How to avoid a BSOD on your 2B dollar spacecraft

Original Article ↗ Hacker News Discussion ↗

Was Windows Really Used?

  • Many commenters initially assume the spacecraft runs Windows due to the title and BSOD image.
  • Multiple replies clarify that the flight system is not Windows but a custom C “Flight Software” OS on an onboard computer.
  • Windows is mentioned as historically used on astronaut laptops and some ground systems, but not on the spacecraft bus itself.
  • Several people find the title misleading or click‑baity; others think the humor is acceptable and helped them read the article.

Operating System Choices for Spacecraft

  • Common bus OSes cited: VxWorks, QNX, LynxOS, RTEMS, and bare metal; newer or experimental missions sometimes use Linux.
  • SpaceX reportedly uses Linux with RT patches on Dragon and Starlink; some ESA and research payloads also use Linux on payload computers.
  • Suggestions include microkernels (seL4, Fuchsia), QNX‑like systems, or bare metal with minimal RTOS for critical control.
  • Discussion notes that QNX used to be more open but is now proprietary; no clear open-source equivalent.

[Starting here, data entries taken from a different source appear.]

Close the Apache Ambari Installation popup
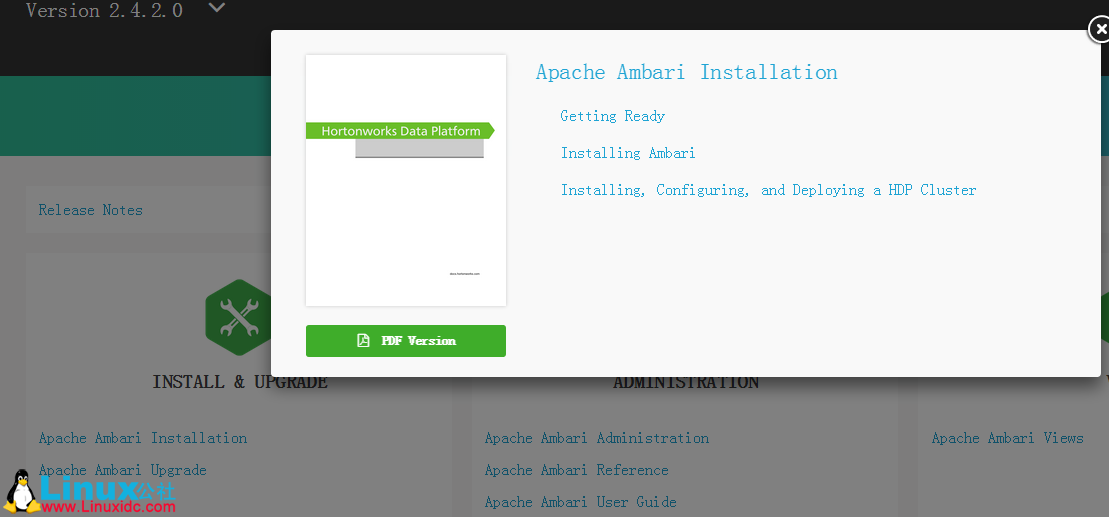The height and width of the screenshot is (517, 1109). click(x=1098, y=30)
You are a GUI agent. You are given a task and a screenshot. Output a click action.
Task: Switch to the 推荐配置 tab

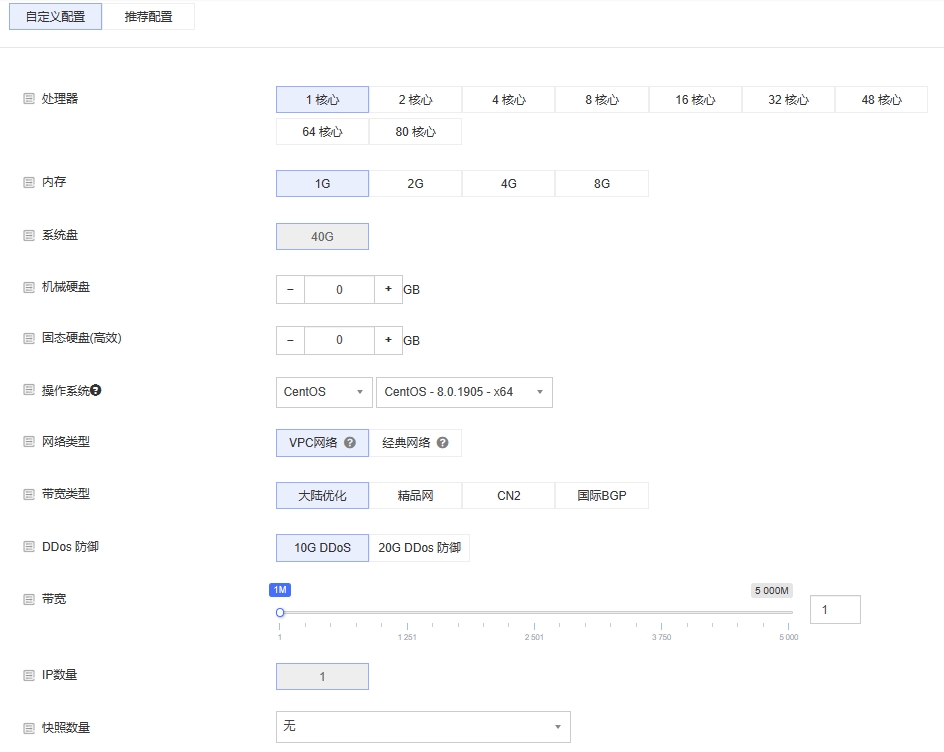[x=149, y=16]
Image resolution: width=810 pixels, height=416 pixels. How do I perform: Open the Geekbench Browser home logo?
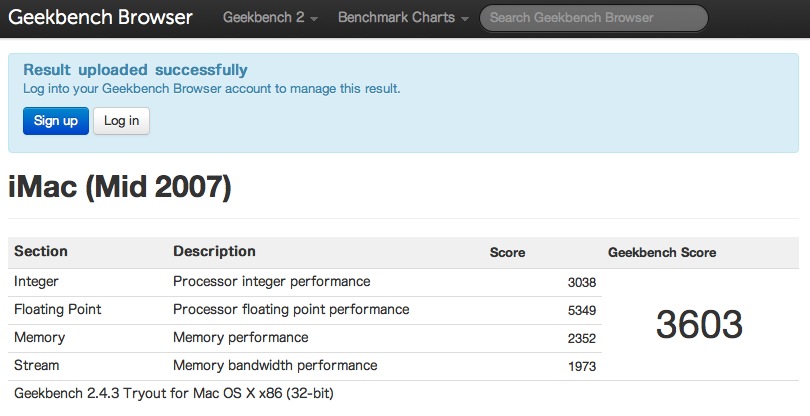(x=100, y=17)
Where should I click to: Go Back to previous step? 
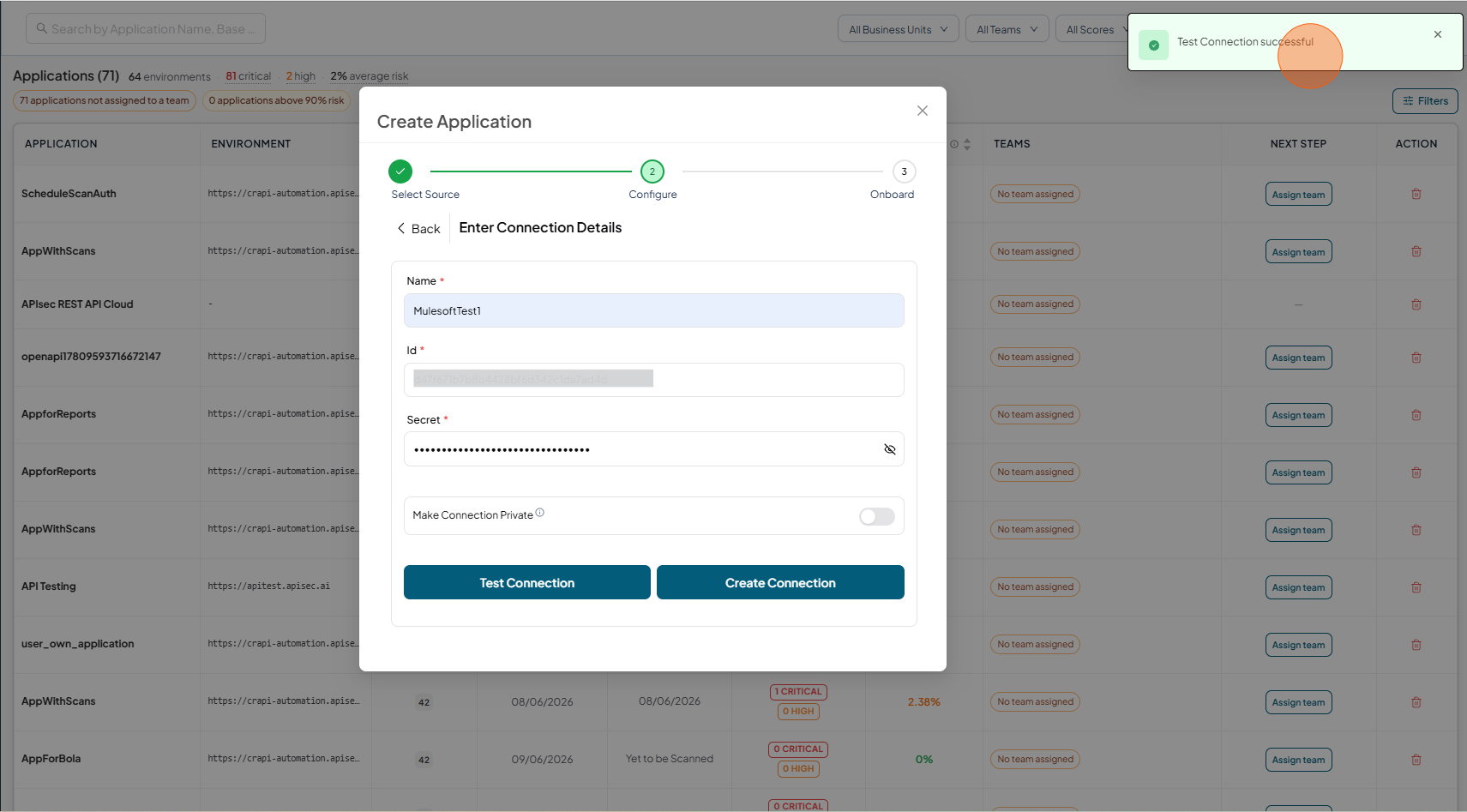(418, 228)
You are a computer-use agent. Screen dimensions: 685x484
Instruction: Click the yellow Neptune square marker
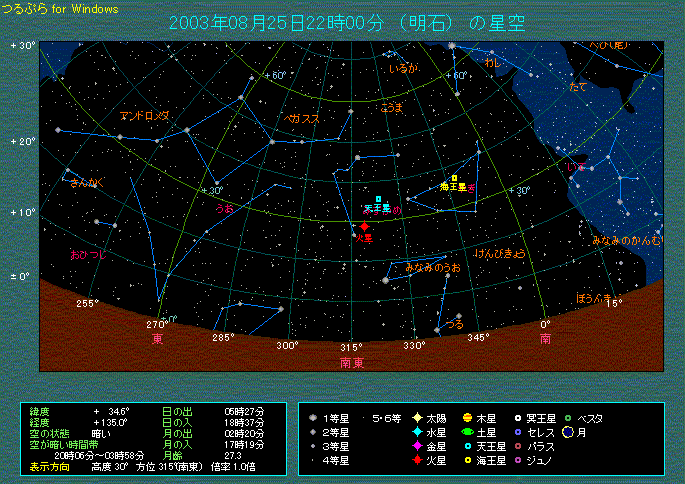pos(454,178)
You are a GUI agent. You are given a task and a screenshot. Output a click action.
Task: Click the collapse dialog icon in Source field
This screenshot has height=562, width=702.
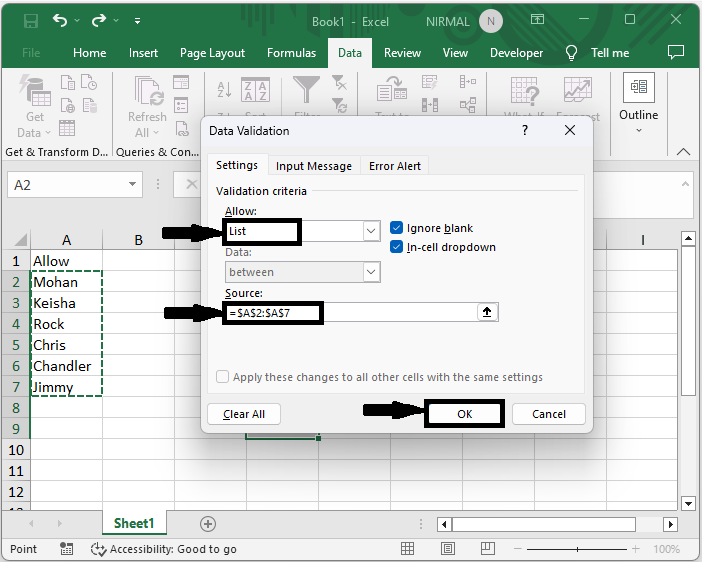tap(487, 313)

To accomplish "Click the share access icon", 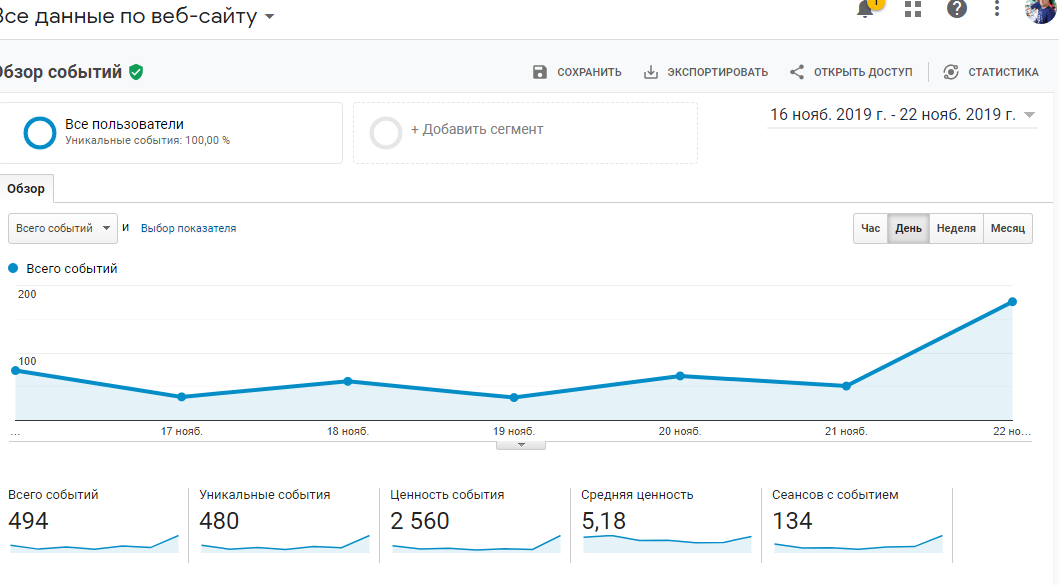I will pos(797,72).
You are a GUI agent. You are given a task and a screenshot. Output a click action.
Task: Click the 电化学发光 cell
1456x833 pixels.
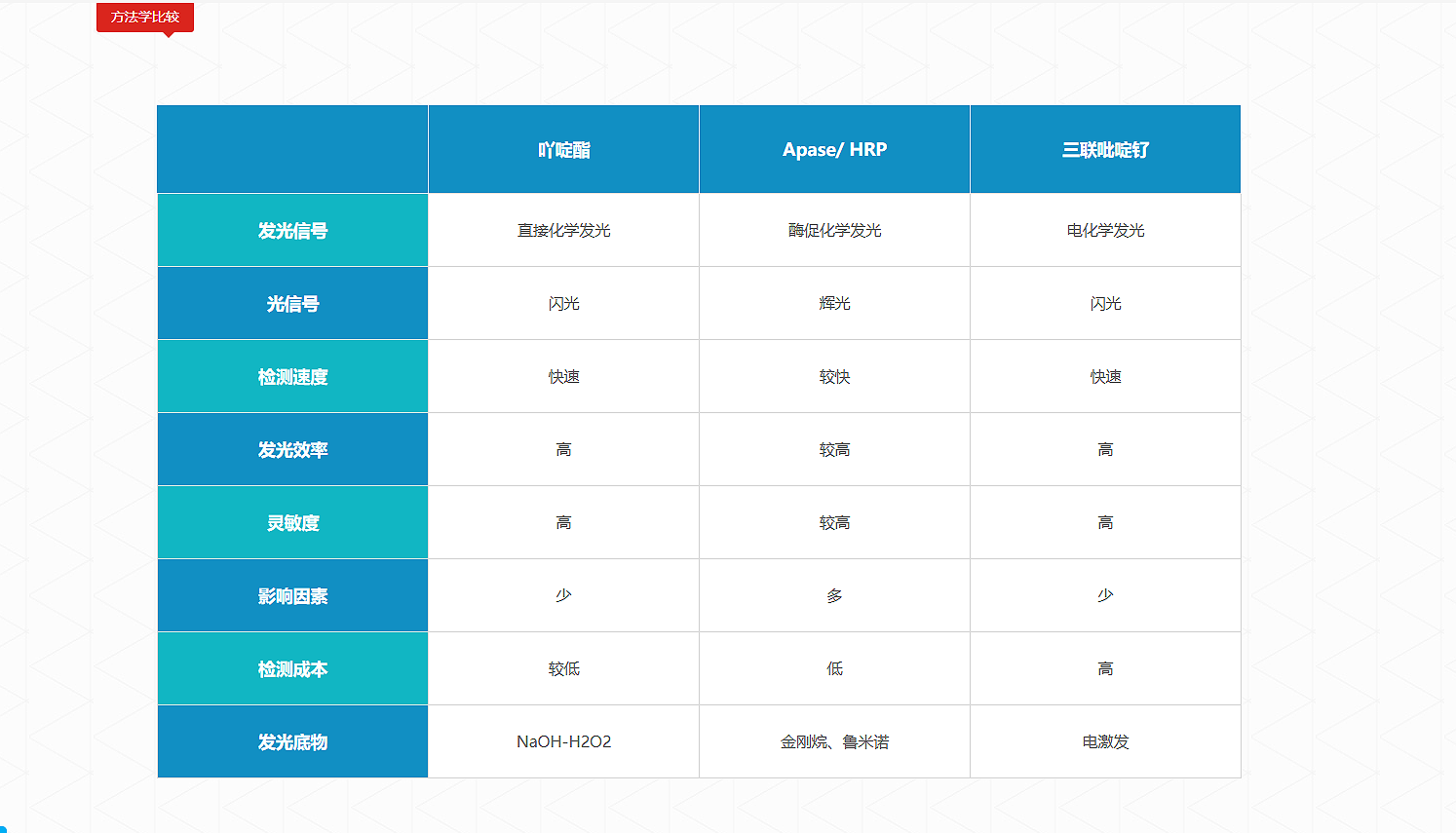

Source Code vs Reliability

  • Debate over value of source access:
    • Pro: ability to review and potentially fix bugs, especially in long‑lived systems.
    • Con: in practice, teams often can’t modify vendor stacks or toolchains, so reading source can waste time if you can’t ship a fix.
  • Windows is noted as “source‑available” for big customers; some argue that still doesn’t help you rebuild or fork it.

Real-Time, Radiation, and Safety

  • Real‑time behavior is seen as essential for navigation/attitude control, less so for all subsystems.
  • Some argue Linux with RT patches is sufficient; others prefer traditional RTOSes for verification and timing guarantees.
  • Space radiation and bit flips are highlighted as major constraints, motivating specialized OSs and robust error handling.

Safemode, Testing, and Customer Dynamics

  • Safemode is described as the satellite’s self‑protective state: non‑critical functions shut down; power and comms prioritized.
  • Avoiding safemode during formal tests is politically important: each event triggers reporting and customer scrutiny, even if fully recoverable.
  • Commenters criticize relying on an unreliable ground test rig, noting this undermines confidence in testing.

Debugging & Operations

  • Arbitrary memory read/write from the ground is defended as a powerful diagnostic and patching tool, despite being “scary” to some.
  • Idea raised of using a fully deterministic “digital twin” on Earth to test patches before uplink, but bandwidth and hidden hardware state are concerns.